Whether it’s chasing the spiritual attainment of enlightenment or the material goal of establishment, what I am after is a feeling of having arrived. To reach the end of my seeking, striving, straining, waiting. Dreaming of a future point in which I will no longer be dreaming of a future point, but will have landed in the Now, forever.
Because of this double-horned obsession, every time I take stock of my situation, both inner and outer, I find it comes up short. Both I and my attainments can never measure up to this projected future state of “arrival.”

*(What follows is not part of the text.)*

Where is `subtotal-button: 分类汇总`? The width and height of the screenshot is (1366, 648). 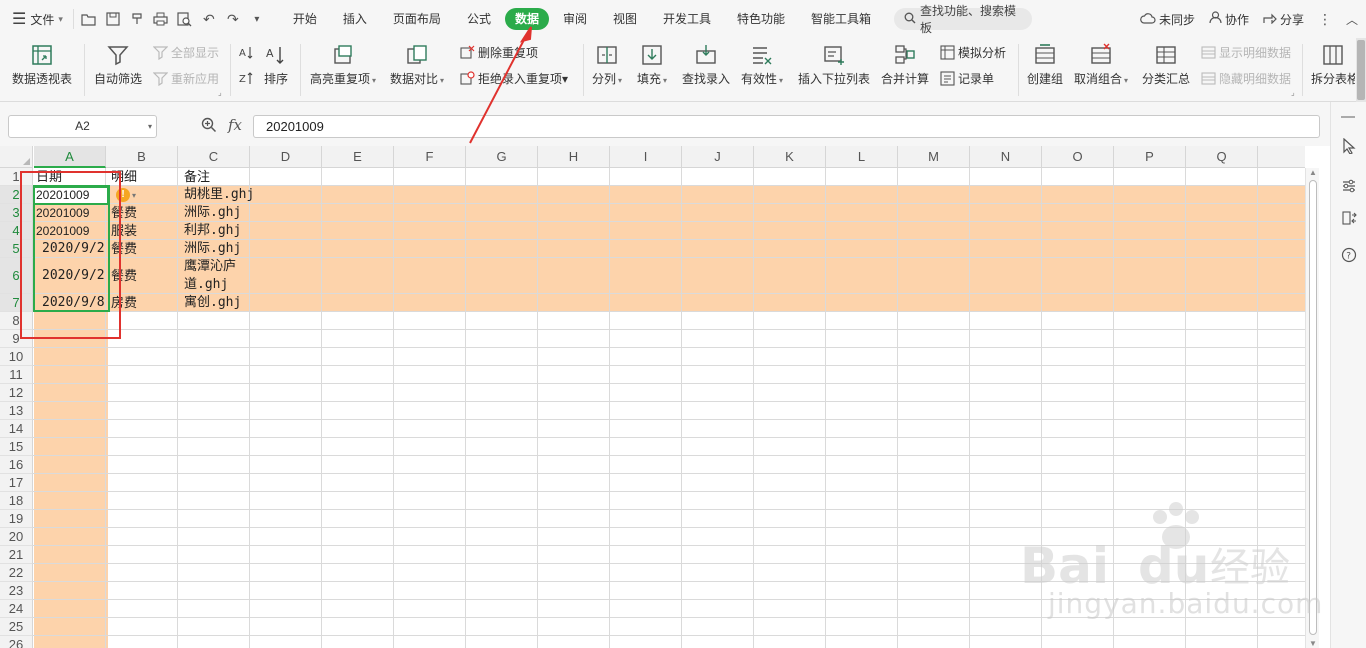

Like the groundhog, I come out of my hole at regular intervals, see my shadow, and withdraw in despondence that Spring is not yet here. (OK, so the groundhog probably doesn’t get despondent about it, but no metaphor is perfect.)
What I grokked on my way in and out of the public sauna today was this: whether I see my shadow or not, it is not up to me, neither my fault nor my problem. If the Sun is low enough in the sky for my form to cast a shadow, then Spring is not here; that’s not my fault and it’s not my problem. All it means is it’s not Spring yet.

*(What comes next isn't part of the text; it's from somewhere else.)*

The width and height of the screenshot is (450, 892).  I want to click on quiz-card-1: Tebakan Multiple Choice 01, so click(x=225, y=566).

True, it would be nice to have such impeccable timing that this groundhog only came out of his hole at exactly the right time and had a smooth, celebratory transition from winter’s hibernation to spring-awakening. Nice, but not optimal.
Regarding this—a continuous feeling of faulty timing—my optimism, it seems at times, is close to a kind of insanity—or at least delusion-denial—one definition of which is to keep trying the same thing over and over and expect a different result.
So then I take the insanity plea. But it ain’t no sin, and the existence of the shadow, the absence of Spring, only signals that I am premature. It doesn’t mean I am doomed to eternal winter, as it sometimes feels.